The file contained a valuation for the ring that did not include the name or address of the jeweller who provided it.

It was unclear why Client A would accept items “which may have been of limited use” to someone who had “at least some” mobility issues and was not in a relationship.

The SRA said Mr McLachlan should have satisfied himself that the valuations of both items were reasonable and that the buyer had good title to them. But he did not.

Ultimately, he “should have advised Client A against proceeding on the basis proposed and that he should, instead, have insisted on full monetary consideration”.

Mr McLachlan also failed to conduct adequate customer due diligence, with scanned copies of Client A’s expired passport and Person B’s passport the only identity documents on file. It was also unclear what enquiries he made to ascertain why Client A was selling the property and why he was accepting non-monetary consideration.

The SRA also contended that Mr McLachlan should have conducted enhanced due diligence to better understand the situation, such as why the buyer could not have sold the car and ring himself and then used the proceeds to purchase the property.

The solicitor drafted Client A’s will on Person B’s instructions, but failed to verify that Client A knew what was happening or check that he was not under any undue influence from Person B.

The SRA asserted that these events demonstrated Mr McLachlan’s “manifest incompetence”. A competent solicitor would have verified the client’s instructions, kept detailed records, ensured the client understood the consequences and risks of selling a property for non-monetary consideration and advised him to obtain independent valuations of the car and ring.

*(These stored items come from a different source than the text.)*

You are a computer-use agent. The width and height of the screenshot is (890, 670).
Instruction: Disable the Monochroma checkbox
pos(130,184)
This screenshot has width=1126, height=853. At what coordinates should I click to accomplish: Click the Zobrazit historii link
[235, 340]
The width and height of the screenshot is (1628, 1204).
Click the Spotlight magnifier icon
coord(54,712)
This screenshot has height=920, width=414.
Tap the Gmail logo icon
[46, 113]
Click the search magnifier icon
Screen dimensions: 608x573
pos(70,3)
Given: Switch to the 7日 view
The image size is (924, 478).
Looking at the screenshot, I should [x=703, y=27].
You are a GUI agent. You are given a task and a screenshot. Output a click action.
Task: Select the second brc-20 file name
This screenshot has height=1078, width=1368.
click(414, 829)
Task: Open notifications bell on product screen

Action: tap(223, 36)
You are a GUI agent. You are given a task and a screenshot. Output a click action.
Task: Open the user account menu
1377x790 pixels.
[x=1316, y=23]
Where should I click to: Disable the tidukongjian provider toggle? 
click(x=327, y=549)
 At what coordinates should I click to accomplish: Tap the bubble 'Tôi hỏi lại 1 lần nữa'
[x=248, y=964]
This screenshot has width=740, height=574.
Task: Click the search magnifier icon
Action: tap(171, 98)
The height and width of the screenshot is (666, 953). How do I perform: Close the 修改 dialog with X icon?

In non-agreed mitigation, Mr McLachlan offered a “sincere and genuine” apology, noting that it was not alleged he had been dishonest or lacked integrity.

He explained that, at the time, he had also been shutting down his own law firm and “with the benefit of hindsight and reflection, his attention was distracted by the need to effect an orderly closure, and he did not give the matter involving Client A the appropriate attention that he would otherwise have done”.

Mr McLachlan said he recalled speaking to Client A on the telephone and that he provided “clear instructions” that he was happy with all Person B was doing for him “and he was grateful to his nephew for looking after him when he could not cope on his own”.

In approving the agreed outcome, the tribunal said “the warning signs about Client A’s transactions were stark and obvious and that the admitted manifest incompetence in relation to this matter
was extreme”.

It went on: “Mr McLachlan’s culpability was high and the harm caused to a potentially vulnerable elderly client, as well as to the reputation of the profession, was very significant.

“In mitigation, he had had a long and otherwise unblemished career as a solicitor and had cooperated with the [SRA] and made full admissions.”

Mr McLachlan was also ordered to pay costs of £11,000.